Control continues from step 218 and control determines whether the exhaust temperature is greater than a predetermined temperature tempmin in step 222. If step 222 is false, control returns to step 218. If step 222 is true, control delivers a predetermined amount of fuel (such as Q grams) to exercise the injector (despite the fact that regeneration is not needed). Control continues with step 230 and fuel degradation factor, injector quantity, and time since last injection to zero. Control continues with step 204.

This approach provides an optimal balance between durability, fuel consumption, and emission control. This control approach reduces coking by exercising the injector during the period in time when it is normally not used or needed. The frequency of exercise is dependent on operating time, temperature, and exhaust flow rate, among other items. Exercise is more frequent under particularly challenging conditions. Total fuel use and emission impact are negligible, while improving durability of the injection device.

Claims

1. A system comprising: an injector for injecting fuel directly into an exhaust system;a control module that supplies fuel to said exhaust system using said injector to burn particulate matter in a particulate filter when said control module determines that regeneration is needed and that selectively supplies fuel to exercise said injector during periods when said control module determines that regeneration is not needed;an exhaust temperature sensor that senses an exhaust temperature;a timer that determines a first period since a last injection using said injector; anda degradation module that determines degradation of said injector based on said exhaust temperature and said first period.

2. The system of claim 1 wherein said control module selectively enables injection of fuel during said periods using said injector based on enabling conditions.

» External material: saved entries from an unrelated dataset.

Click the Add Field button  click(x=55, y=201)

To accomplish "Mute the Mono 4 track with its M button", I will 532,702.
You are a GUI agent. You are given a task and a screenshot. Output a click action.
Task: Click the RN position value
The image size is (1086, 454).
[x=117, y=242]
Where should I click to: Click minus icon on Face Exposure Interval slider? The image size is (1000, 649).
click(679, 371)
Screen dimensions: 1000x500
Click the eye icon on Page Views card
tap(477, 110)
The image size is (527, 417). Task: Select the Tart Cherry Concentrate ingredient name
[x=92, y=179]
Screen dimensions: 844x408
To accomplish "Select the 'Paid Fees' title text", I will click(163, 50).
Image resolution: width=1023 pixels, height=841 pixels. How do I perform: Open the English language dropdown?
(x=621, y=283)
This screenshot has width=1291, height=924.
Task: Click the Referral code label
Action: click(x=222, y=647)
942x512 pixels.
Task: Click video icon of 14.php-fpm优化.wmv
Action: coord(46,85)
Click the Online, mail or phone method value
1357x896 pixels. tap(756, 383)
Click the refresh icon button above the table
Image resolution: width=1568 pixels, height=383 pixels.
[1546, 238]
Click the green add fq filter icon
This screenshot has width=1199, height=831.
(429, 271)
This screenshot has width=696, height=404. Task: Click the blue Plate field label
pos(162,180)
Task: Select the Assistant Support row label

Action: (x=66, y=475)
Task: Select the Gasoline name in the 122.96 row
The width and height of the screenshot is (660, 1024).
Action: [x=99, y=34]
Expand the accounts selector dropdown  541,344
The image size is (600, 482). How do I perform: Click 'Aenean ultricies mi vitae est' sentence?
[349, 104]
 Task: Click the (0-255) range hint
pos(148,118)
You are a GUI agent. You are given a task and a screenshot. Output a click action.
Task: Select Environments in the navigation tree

3. The system of claim 2 wherein said enabling conditions are based on exhaust temperature, engine mode, and a first period since a last use of said injector.

4. A method comprising: providing an injector that injects fuel directly into an exhaust system;supplying fuel to said exhaust system using said injector to burn particulate matter in a particulate filter when a control module determines that regeneration is needed;selectively supplying fuel to exercise said injector during periods when said control module determines that regeneration is not needed;sensing an exhaust temperature;determining a first period since a last injection using said injector; anddetermining degradation of said injector based on said exhaust temperature and said first period.

5. The method of claim 4 further comprising selectively enabling injection of fuel using said injector during said periods based on enabling conditions.

6. The method of claim 5 wherein said enabling conditions include exhaust temperature, engine mode, and a first period since a last use of said injector.